All analyses were performed in R (version 4.0.0) with R Studio interface (version 1.2.5042) using tidyverse, data.table, gridExtra and ggpubr packages. Piecewise linear functions were derived in NONMEM (version 7.4.2; Icon Development Solutions, Ellicott City, MD, USA) and Perl‐Speaks‐NONMEM (version 4.8.8) with the Pirana (version 2.9.9) interface.11

3. RESULTS

3.1. Growth charts

The United States CDC growth charts generally contain a higher median weight combined with a higher variance and more skewness towards high weights than the WHO growth charts. We therefore adjusted the LMS parameters of the CDC charts to bring them in line with the WHO charts at 10 years. For males the parameters were adjusted downwards by 43%, 3% and 9%, and for females by 29%, 4% and 12% for the L (Box‐Cox transformation), M (median) and S (coefficient of variation) parameters, respectively (Supporting Information Figure S1).

3.2. Observed patient data

The ARROW dataset contained 52 193 matched observations of height and weight in 1206 HIV‐positive children from Uganda and Zimbabwe who were followed up for up to 5 years. We included maximally one measurement every third month for each patient, thus yielding 19 742 observations. The patients had a median (range) age of 8.0 (0.40‐18) years, weight of 21.0 (3.80‐79.7) kg, height of 117 (55.5‐180) cm, weight‐for‐age z‐score of −1.3 (−7.1‐4.2) and height‐for‐age z‐score of −1.9 (−8.4‐3.4); 49% were female. Eighty‐nine per cent of the patients had a weight‐for‐age z‐score below 0 and 95% had a height‐for‐age z‐score below 0, contrasting with 50% that would be expected if the growth charts reflected this population. The correlation between the z‐scores for weight‐for‐age and height‐for‐age was 0.70 (Figure 1). During the simulation step this correlation was used to generate multivariate normally distributed z‐scores for weight and height.

FIGURE 1.

FIGURE 1

The correlation between height‐ and weight‐for‐age z‐score in the ARROW dataset was 0.70

The CHAPAS‐3 dataset contained 11 221 height and weight observations in 478 HIV‐positive children from Uganda, Zambia and Zimbabwe. Using maximally one measurement every third month for each patient resulted in 4943 measurements with a median (range) age of 4.7 (0.22‐17) years, weight of 16 (4.5‐42.9) kg, height of 101 (58.7‐156) cm, weight‐for‐age z‐score of −0.89 (−6‐2.1) and height‐for‐age z‐score of −1.8 (−7.9‐2.6); 51% were female. Eighty‐three per cent of the patients had a weight‐for‐age z‐score below 0 and 93% had a height‐for‐age z‐score below 0. The correlation between the z‐scores for weight‐for‐age and height‐for‐age was 0.72.

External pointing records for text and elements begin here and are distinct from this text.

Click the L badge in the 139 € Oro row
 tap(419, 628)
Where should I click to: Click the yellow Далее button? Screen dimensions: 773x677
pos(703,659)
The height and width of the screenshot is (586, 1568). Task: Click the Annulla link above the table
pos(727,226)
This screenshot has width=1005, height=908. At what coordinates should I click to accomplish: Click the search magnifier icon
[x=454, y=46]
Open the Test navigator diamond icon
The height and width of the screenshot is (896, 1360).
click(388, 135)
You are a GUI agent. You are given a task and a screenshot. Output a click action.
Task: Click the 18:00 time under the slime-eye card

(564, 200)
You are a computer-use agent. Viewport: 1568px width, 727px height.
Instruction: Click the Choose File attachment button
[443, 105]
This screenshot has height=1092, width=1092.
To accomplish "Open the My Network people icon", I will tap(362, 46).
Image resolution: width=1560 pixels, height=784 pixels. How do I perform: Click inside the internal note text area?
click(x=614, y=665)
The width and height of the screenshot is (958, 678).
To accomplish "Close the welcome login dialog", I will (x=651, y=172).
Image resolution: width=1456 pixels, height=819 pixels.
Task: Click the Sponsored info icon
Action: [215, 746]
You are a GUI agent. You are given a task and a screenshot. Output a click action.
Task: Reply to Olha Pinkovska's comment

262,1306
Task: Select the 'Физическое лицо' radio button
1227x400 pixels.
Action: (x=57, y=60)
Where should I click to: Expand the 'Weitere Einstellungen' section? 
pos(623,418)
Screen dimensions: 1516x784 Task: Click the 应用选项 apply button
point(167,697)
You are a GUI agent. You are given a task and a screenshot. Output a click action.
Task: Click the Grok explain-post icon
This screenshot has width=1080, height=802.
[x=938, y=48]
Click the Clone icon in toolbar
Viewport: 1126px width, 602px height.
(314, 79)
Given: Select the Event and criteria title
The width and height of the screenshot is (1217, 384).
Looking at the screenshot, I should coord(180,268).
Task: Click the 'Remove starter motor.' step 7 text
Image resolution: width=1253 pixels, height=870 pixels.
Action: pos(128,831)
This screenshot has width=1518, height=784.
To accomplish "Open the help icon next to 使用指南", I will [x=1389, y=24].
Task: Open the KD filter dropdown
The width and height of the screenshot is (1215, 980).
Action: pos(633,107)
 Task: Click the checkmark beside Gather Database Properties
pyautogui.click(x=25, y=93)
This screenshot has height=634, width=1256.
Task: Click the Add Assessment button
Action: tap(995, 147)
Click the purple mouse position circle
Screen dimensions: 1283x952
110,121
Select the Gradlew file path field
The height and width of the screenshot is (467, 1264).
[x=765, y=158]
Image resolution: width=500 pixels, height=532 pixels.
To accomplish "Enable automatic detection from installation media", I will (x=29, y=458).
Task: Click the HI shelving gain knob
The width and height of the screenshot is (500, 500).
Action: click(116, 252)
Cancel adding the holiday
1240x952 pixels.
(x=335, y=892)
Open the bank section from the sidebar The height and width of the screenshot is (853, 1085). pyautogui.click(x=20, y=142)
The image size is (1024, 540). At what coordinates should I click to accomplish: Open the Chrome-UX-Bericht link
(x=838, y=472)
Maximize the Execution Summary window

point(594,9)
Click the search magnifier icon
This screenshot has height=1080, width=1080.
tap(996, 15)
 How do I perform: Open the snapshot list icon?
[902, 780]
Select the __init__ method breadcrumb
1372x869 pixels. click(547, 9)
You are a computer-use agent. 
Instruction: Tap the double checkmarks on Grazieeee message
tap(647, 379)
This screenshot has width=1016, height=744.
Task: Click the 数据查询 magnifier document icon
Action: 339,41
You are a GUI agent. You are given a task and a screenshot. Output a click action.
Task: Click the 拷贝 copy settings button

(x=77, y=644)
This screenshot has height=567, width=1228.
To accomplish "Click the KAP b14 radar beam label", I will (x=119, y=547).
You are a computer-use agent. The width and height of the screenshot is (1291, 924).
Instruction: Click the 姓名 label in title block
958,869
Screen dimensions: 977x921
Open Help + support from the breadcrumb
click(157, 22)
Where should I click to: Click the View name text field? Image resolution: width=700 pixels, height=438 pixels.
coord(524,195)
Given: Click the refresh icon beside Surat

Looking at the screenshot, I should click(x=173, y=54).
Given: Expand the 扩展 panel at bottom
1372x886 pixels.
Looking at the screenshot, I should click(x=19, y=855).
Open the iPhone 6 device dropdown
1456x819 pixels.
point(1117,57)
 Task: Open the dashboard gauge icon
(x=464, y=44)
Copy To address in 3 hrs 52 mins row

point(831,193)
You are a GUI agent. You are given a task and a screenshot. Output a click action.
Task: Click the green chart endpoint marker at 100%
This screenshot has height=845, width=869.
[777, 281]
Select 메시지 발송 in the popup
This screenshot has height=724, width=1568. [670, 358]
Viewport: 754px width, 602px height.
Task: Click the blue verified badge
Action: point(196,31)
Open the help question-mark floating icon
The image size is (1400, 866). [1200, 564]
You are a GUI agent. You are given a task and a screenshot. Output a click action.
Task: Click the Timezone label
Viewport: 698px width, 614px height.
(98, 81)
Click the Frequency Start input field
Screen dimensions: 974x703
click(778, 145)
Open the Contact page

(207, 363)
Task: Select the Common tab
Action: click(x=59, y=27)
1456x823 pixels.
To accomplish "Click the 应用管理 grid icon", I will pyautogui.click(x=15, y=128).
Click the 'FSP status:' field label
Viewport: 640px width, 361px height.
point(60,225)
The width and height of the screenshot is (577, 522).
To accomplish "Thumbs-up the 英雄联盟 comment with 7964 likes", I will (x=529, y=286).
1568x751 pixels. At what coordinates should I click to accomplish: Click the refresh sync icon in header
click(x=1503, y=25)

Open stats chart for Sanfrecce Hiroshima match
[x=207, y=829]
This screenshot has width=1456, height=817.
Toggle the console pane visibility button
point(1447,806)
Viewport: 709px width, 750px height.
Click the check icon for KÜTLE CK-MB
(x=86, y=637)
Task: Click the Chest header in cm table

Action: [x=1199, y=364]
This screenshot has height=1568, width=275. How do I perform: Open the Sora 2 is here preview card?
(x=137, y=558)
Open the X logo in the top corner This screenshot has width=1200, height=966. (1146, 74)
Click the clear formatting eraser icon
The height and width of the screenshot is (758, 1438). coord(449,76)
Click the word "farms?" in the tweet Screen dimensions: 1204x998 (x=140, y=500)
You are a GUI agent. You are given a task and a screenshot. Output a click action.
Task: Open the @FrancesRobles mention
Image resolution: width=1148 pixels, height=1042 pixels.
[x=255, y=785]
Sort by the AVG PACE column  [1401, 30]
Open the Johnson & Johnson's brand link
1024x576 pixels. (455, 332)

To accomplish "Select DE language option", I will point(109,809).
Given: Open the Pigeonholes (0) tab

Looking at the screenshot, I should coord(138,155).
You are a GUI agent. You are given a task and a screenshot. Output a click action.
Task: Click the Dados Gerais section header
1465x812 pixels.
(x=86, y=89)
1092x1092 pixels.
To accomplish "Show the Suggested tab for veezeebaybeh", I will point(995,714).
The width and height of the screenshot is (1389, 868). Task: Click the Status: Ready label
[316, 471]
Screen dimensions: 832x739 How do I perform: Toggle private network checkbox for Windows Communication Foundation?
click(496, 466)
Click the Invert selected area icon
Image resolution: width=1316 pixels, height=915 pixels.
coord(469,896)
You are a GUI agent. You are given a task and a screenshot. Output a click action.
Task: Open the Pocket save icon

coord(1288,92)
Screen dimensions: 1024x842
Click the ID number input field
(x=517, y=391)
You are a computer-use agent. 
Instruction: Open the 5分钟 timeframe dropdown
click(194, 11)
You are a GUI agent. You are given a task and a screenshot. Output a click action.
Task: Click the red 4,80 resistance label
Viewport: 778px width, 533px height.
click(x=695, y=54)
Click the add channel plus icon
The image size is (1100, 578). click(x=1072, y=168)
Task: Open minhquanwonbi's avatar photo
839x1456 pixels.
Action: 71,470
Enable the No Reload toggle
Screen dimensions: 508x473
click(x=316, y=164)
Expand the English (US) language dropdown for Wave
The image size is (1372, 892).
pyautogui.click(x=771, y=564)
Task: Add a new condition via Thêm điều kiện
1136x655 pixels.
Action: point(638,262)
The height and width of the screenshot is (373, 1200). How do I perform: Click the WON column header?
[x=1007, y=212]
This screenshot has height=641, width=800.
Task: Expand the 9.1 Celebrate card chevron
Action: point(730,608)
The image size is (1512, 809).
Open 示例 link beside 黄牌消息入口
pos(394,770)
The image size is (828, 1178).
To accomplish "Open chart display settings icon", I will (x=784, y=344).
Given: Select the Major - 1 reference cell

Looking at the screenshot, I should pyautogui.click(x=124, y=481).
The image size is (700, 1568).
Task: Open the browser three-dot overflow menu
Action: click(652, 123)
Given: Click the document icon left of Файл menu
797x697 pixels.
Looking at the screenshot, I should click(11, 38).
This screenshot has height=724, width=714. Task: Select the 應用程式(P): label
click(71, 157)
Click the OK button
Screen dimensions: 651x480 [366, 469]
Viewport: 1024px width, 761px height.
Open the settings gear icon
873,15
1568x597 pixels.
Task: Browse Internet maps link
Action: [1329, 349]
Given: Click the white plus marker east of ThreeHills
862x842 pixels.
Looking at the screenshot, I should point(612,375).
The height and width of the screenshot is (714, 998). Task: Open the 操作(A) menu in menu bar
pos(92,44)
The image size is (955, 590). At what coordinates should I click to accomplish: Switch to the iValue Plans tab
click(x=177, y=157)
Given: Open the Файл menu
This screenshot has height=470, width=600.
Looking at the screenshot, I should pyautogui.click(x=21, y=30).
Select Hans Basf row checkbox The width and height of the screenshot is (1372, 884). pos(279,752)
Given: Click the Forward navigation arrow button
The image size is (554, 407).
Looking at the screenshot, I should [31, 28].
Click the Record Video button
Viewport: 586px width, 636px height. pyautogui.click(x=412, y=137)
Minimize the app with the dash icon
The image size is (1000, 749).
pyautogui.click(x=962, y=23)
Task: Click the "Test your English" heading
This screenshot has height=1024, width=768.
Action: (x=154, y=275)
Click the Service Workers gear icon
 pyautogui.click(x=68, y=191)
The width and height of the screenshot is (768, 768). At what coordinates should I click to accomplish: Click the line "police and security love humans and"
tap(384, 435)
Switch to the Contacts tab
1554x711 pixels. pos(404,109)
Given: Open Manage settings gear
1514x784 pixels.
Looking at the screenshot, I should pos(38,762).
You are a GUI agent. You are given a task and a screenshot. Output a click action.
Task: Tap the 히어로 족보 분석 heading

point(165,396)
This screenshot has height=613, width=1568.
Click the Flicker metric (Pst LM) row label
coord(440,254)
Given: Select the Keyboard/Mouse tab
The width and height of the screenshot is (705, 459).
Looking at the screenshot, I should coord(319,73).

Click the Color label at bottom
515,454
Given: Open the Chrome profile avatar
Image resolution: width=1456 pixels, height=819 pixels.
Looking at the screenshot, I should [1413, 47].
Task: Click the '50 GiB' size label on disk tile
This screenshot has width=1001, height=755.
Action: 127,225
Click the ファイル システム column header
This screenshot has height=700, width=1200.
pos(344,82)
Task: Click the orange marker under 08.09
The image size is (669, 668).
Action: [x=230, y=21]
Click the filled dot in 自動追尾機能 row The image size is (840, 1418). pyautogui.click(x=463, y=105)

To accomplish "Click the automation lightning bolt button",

3.3. Adjusted simulated population

Using the growth charts a virtual population was simulated and visually compared with the ARROW dataset (Figure 2, left column). The median, 5th and 95th percentiles for the weight, height and FFM of the simulated population are higher than those from the observed data in ARROW, indicating that children in this study had lower weights, heights and FFMs than the typical values.

FIGURE 2.

FIGURE 2

Agreement between the observed (blue dots) and simulated (black dots) distribution of weight (top row), height (middle row) and fat‐free mass (bottom row) before (left column) and after (right column) adjusting the simulated data using the sex‐ and age‐dependent adjustment factor. The lines represent the median, 5th and 95th percentile of the observed (blue) and simulated (black) data

The adjustment factor for weight was best described using a piecewise linear function with five breakpoints, two of which are sex‐dependent (Figure 3 and Supporting Information Table S1). The adjustment factor for height was best described by a piecewise linear function with seven breakpoints, three of which are sex‐dependent (Figure 3 and Supporting Information Table S2).

FIGURE 3.

FIGURE 3

Adjustment factors for patient weight (top) and height (bottom). The lines represent the piecewise linear functions describing the relation between age and the adjustment factor for females (red) and males (blue). The functions are given in Supporting Information Tables S1 and S2. The dashed red line represents the situation where a population is already in line with WHO and CDC growth charts

After adjustment, there was generally good agreement between the observed and simulated medians for weight, height and FFM (Figure 2, right column). More detailed density plots per age group (eg, infants, toddlers and adolescents) of the observed and simulated data before and after adjustment confirm a good agreement in all groups after adjustment (Supporting Information Figure S3). The external validation with the CHAPAS‐3 data also showed good agreement between observed and simulated patients after adjustment of the growth charts (Figure 4).

FIGURE 4.

FIGURE 4

Agreement between the observed data from the CHAPAS‐3 trial (red dots) and simulated (black dots) distribution of weight (top row), height (middle row) and fat‐free mass (bottom row) before (left column) and after (right column) adjusting the simulated data using the sex‐ and age‐dependent adjustment factor. The lines represent the median of the observed (red) and simulated (black) data

An in silico paediatric population constructed with the final model is available in the Supporting Information. It consists of over 86 000 African HIV‐positive children aged 0 to 18 years (50% female) with 200 patients per age‐month. Additionally, the R‐script is provided to ease the comparison of other populations and the one provided. Finally, the R‐script also allows the input of an alternative correction function or simulation of a new population.

4. DISCUSSION

Paediatric patients are a difficult population to treat because maturation and growth need to be accounted for, both at the start of treatment and during prolonged treatment (eg, tuberculosis and HIV). This population is a moving target due to maturation and growth while children are aging. Malnutrition in some of the populations is not uncommon and these children make some of the most vulnerable patients. Because body size, whether it is weight or fat‐free mass, has a large impact on pharmacokinetic parameters it is crucial that simulations that guide drug development take malnourishment into account and make predictions in an accurate target population.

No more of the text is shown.